▸ What is being asked: Scan the data for "navigation" and copy each matching line.

▸ Collected data entries:

------

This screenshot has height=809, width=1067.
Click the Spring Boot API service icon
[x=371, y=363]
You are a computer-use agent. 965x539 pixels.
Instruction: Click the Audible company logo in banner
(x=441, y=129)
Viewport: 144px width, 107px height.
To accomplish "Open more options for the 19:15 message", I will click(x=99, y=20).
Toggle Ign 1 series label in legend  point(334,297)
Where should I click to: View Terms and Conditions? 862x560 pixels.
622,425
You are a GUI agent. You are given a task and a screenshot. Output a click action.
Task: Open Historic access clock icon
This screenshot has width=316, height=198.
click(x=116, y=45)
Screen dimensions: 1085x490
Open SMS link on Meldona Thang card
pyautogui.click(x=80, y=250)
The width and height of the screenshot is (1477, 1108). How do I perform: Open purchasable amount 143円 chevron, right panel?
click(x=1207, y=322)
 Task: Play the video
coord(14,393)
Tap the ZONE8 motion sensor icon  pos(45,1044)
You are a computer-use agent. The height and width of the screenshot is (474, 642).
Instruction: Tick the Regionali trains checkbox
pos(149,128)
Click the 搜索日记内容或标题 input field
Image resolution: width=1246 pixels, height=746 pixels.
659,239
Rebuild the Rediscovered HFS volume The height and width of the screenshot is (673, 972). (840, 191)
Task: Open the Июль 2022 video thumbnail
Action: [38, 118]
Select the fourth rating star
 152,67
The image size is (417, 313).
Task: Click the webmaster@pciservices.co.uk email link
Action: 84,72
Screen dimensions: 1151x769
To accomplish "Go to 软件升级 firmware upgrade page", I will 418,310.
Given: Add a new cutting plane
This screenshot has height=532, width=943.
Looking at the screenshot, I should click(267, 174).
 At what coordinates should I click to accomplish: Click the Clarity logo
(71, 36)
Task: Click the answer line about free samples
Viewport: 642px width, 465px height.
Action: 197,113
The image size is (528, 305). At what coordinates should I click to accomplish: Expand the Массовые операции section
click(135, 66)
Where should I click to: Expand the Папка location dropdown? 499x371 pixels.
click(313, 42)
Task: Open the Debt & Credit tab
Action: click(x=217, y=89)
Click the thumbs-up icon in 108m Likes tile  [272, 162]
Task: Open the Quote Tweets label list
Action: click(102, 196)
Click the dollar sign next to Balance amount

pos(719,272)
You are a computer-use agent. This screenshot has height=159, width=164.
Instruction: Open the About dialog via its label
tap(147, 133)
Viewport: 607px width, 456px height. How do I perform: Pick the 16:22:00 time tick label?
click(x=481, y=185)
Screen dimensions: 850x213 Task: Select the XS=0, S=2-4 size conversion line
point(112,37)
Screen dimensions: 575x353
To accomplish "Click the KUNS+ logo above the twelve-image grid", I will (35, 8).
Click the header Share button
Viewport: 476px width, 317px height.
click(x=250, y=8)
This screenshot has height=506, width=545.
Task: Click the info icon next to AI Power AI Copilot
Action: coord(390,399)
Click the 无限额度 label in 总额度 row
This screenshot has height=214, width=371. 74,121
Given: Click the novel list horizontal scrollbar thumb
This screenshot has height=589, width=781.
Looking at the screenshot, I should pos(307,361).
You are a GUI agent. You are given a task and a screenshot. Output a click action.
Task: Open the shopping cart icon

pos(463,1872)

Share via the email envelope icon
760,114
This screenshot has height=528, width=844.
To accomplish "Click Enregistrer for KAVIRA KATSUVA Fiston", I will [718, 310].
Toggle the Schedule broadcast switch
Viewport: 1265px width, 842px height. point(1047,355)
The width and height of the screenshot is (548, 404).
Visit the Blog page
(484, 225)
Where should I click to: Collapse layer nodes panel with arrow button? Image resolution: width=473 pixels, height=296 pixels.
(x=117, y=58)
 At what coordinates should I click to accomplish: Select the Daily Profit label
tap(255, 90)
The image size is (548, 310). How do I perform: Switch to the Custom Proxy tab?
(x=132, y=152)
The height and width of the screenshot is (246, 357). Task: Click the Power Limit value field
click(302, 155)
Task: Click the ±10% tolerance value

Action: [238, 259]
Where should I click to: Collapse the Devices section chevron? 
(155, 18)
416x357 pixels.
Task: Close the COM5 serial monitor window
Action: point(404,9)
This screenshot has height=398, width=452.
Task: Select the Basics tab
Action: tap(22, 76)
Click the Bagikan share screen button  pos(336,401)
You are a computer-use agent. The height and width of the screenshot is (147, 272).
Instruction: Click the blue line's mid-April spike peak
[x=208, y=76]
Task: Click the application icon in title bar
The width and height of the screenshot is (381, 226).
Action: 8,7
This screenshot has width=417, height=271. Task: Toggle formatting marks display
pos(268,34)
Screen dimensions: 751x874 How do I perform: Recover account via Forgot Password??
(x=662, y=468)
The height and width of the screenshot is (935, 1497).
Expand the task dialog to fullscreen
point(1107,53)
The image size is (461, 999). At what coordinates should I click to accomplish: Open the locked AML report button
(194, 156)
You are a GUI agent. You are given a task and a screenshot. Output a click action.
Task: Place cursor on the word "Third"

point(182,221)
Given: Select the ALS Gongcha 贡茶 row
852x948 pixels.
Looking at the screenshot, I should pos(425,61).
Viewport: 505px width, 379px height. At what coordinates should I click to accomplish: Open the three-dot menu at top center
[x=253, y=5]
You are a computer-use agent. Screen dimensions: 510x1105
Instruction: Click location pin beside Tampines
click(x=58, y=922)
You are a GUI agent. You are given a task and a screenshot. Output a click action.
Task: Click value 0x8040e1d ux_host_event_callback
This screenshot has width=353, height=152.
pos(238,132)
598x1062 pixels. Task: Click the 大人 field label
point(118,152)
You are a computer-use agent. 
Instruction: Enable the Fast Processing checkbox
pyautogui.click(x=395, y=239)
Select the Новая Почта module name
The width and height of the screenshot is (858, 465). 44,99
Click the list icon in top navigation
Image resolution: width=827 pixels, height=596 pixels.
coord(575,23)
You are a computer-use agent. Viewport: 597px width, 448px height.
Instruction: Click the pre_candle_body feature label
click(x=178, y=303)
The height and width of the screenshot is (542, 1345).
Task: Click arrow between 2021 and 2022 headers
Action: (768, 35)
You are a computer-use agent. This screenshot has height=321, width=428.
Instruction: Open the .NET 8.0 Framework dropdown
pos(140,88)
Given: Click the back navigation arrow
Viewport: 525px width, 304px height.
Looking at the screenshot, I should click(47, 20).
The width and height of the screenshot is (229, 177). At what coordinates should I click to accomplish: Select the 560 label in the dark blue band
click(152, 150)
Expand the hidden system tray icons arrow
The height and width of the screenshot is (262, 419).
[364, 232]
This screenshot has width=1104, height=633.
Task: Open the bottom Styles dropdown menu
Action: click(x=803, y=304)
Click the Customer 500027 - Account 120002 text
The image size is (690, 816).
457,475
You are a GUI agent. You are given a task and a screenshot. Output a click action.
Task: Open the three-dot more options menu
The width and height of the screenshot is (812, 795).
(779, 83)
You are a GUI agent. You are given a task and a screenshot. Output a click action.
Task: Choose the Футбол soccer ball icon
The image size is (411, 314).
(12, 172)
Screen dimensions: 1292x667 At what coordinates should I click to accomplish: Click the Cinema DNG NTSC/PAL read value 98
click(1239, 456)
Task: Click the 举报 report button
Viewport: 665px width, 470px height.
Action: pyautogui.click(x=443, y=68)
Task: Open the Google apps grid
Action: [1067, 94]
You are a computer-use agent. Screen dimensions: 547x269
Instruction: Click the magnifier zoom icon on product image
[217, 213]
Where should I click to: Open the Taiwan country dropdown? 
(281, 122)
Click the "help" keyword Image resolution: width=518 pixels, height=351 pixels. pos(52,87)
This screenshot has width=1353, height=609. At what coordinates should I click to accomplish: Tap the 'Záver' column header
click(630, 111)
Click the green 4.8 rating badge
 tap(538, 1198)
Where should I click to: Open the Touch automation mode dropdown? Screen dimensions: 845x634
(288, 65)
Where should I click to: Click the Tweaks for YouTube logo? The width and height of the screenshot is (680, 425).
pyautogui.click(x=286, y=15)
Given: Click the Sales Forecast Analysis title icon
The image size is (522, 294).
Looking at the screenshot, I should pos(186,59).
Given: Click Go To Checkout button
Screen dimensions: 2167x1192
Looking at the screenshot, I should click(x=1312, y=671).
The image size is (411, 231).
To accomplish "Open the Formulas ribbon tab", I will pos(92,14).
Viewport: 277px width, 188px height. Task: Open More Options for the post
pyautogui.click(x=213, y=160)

------

▸ Exercise result:
Click the list icon in top navigation
Given: Click the back navigation arrow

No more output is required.